Can you put these entries into a Markdown table with the columns No. and Line, giving each line its own numbered row and omitting blank lines?

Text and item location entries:
BEGIN

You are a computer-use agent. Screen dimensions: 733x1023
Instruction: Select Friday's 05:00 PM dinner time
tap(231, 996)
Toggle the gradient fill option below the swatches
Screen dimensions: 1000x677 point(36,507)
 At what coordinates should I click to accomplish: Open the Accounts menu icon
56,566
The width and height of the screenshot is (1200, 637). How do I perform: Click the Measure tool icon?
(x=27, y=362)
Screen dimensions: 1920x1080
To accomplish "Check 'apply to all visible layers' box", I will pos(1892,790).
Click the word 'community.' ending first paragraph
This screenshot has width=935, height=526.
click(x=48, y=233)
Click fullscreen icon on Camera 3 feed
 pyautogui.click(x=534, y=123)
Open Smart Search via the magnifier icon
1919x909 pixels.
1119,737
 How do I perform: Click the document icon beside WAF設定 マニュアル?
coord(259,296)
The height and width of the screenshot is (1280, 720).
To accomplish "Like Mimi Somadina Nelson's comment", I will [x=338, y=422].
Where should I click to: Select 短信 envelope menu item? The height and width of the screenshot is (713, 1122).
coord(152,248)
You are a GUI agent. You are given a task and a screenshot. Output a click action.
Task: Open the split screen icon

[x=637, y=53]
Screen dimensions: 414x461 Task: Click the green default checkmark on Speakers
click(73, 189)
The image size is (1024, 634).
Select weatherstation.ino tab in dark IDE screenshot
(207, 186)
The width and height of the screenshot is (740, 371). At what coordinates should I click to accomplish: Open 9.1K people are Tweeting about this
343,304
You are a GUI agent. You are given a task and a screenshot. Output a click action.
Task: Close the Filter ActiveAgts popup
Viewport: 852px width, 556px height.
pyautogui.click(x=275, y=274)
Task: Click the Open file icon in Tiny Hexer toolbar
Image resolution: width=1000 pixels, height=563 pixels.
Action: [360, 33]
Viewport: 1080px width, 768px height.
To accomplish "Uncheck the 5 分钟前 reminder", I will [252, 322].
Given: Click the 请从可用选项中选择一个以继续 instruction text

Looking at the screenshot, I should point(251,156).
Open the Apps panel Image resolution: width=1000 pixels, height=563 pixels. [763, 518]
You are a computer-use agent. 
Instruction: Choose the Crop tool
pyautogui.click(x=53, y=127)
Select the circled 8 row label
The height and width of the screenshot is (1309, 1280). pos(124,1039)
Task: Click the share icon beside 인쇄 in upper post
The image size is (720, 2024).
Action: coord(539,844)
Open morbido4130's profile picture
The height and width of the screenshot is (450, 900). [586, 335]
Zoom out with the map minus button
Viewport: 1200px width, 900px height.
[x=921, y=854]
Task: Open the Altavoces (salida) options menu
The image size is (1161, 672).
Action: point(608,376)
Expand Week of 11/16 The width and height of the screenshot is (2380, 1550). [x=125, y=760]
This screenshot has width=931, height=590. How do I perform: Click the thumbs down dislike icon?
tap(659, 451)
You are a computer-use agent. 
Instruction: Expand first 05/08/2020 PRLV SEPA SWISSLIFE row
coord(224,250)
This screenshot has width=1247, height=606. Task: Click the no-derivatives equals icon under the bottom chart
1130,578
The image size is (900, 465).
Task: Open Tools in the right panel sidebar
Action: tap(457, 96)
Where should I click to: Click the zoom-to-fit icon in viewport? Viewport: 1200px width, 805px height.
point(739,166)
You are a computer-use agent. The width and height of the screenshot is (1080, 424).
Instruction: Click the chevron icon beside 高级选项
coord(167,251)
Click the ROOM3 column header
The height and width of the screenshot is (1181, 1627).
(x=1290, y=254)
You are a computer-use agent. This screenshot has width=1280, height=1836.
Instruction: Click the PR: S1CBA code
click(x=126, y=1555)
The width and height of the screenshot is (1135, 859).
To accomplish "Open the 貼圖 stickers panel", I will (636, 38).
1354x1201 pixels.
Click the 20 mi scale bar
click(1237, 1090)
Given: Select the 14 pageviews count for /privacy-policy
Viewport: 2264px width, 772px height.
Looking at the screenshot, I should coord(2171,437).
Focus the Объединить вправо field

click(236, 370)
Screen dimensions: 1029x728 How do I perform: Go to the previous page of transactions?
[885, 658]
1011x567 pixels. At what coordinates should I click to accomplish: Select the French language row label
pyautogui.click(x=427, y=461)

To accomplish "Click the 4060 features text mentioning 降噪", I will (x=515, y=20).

END

■ FINISHED TASK ■
| No. | Line |
|---|---|
| 1 | You are a computer-use agent. Screen dimensions: 733x1023 |
| 2 | Instruction: Select Friday's 05:00 PM dinner time |
| 3 | tap(231, 996) |
| 4 | Toggle the gradient fill option below the swatches |
| 5 | Screen dimensions: 1000x677 point(36,507) |
| 6 |  At what coordinates should I click to accomplish: Open the Accounts menu icon |
| 7 | 56,566 |
| 8 | The width and height of the screenshot is (1200, 637). How do I perform: Click the Measure tool icon? |
| 9 | (x=27, y=362) |
| 10 | Screen dimensions: 1920x1080 |
| 11 | To accomplish "Check 'apply to all visible layers' box", I will pos(1892,790). |
| 12 | Click the word 'community.' ending first paragraph |
| 13 | This screenshot has width=935, height=526. |
| 14 | click(x=48, y=233) |
| 15 | Click fullscreen icon on Camera 3 feed |
| 16 |  pyautogui.click(x=534, y=123) |
| 17 | Open Smart Search via the magnifier icon |
| 18 | 1919x909 pixels. |
| 19 | 1119,737 |
| 20 |  How do I perform: Click the document icon beside WAF設定 マニュアル? |
| 21 | coord(259,296) |
| 22 | The height and width of the screenshot is (1280, 720). |
| 23 | To accomplish "Like Mimi Somadina Nelson's comment", I will [x=338, y=422]. |
| 24 | Where should I click to: Select 短信 envelope menu item? The height and width of the screenshot is (713, 1122). |
| 25 | coord(152,248) |
| 26 | You are a GUI agent. You are given a task and a screenshot. Output a click action. |
| 27 | Task: Open the split screen icon |
| 28 | [x=637, y=53] |
| 29 | Screen dimensions: 414x461 Task: Click the green default checkmark on Speakers |
| 30 | click(73, 189) |
| 31 | The image size is (1024, 634). |
| 32 | Select weatherstation.ino tab in dark IDE screenshot |
| 33 | (207, 186) |
| 34 | The width and height of the screenshot is (740, 371). At what coordinates should I click to accomplish: Open 9.1K people are Tweeting about this |
| 35 | 343,304 |
| 36 | You are a GUI agent. You are given a task and a screenshot. Output a click action. |
| 37 | Task: Close the Filter ActiveAgts popup |
| 38 | Viewport: 852px width, 556px height. |
| 39 | pyautogui.click(x=275, y=274) |
| 40 | Task: Click the Open file icon in Tiny Hexer toolbar |
| 41 | Image resolution: width=1000 pixels, height=563 pixels. |
| 42 | Action: [360, 33] |
| 43 | Viewport: 1080px width, 768px height. |
| 44 | To accomplish "Uncheck the 5 分钟前 reminder", I will [252, 322]. |
| 45 | Given: Click the 请从可用选项中选择一个以继续 instruction text |
| 46 | Looking at the screenshot, I should point(251,156). |
| 47 | Open the Apps panel Image resolution: width=1000 pixels, height=563 pixels. [763, 518] |
| 48 | You are a computer-use agent.  |
| 49 | Instruction: Choose the Crop tool |
| 50 | pyautogui.click(x=53, y=127) |
| 51 | Select the circled 8 row label |
| 52 | The height and width of the screenshot is (1309, 1280). pos(124,1039) |
| 53 | Task: Click the share icon beside 인쇄 in upper post |
| 54 | The image size is (720, 2024). |
| 55 | Action: coord(539,844) |
| 56 | Open morbido4130's profile picture |
| 57 | The height and width of the screenshot is (450, 900). [586, 335] |
| 58 | Zoom out with the map minus button |
| 59 | Viewport: 1200px width, 900px height. |
| 60 | [x=921, y=854] |
| 61 | Task: Open the Altavoces (salida) options menu |
| 62 | The image size is (1161, 672). |
| 63 | Action: point(608,376) |
| 64 | Expand Week of 11/16 The width and height of the screenshot is (2380, 1550). [x=125, y=760] |
| 65 | This screenshot has width=931, height=590. How do I perform: Click the thumbs down dislike icon? |
| 66 | tap(659, 451) |
| 67 | You are a computer-use agent.  |
| 68 | Instruction: Expand first 05/08/2020 PRLV SEPA SWISSLIFE row |
| 69 | coord(224,250) |
| 70 | This screenshot has width=1247, height=606. Task: Click the no-derivatives equals icon under the bottom chart |
| 71 | 1130,578 |
| 72 | The image size is (900, 465). |
| 73 | Task: Open Tools in the right panel sidebar |
| 74 | Action: tap(457, 96) |
| 75 | Where should I click to: Click the zoom-to-fit icon in viewport? Viewport: 1200px width, 805px height. |
| 76 | point(739,166) |
| 77 | You are a computer-use agent. The width and height of the screenshot is (1080, 424). |
| 78 | Instruction: Click the chevron icon beside 高级选项 |
| 79 | coord(167,251) |
| 80 | Click the ROOM3 column header |
| 81 | The height and width of the screenshot is (1181, 1627). |
| 82 | (x=1290, y=254) |
| 83 | You are a computer-use agent. This screenshot has width=1280, height=1836. |
| 84 | Instruction: Click the PR: S1CBA code |
| 85 | click(x=126, y=1555) |
| 86 | The width and height of the screenshot is (1135, 859). |
| 87 | To accomplish "Open the 貼圖 stickers panel", I will (636, 38). |
| 88 | 1354x1201 pixels. |
| 89 | Click the 20 mi scale bar |
| 90 | click(1237, 1090) |
| 91 | Given: Select the 14 pageviews count for /privacy-policy |
| 92 | Viewport: 2264px width, 772px height. |
| 93 | Looking at the screenshot, I should coord(2171,437). |
| 94 | Focus the Объединить вправо field |
| 95 | click(236, 370) |
| 96 | Screen dimensions: 1029x728 How do I perform: Go to the previous page of transactions? |
| 97 | [885, 658] |
| 98 | 1011x567 pixels. At what coordinates should I click to accomplish: Select the French language row label |
| 99 | pyautogui.click(x=427, y=461) |
| 100 | To accomplish "Click the 4060 features text mentioning 降噪", I will (x=515, y=20). |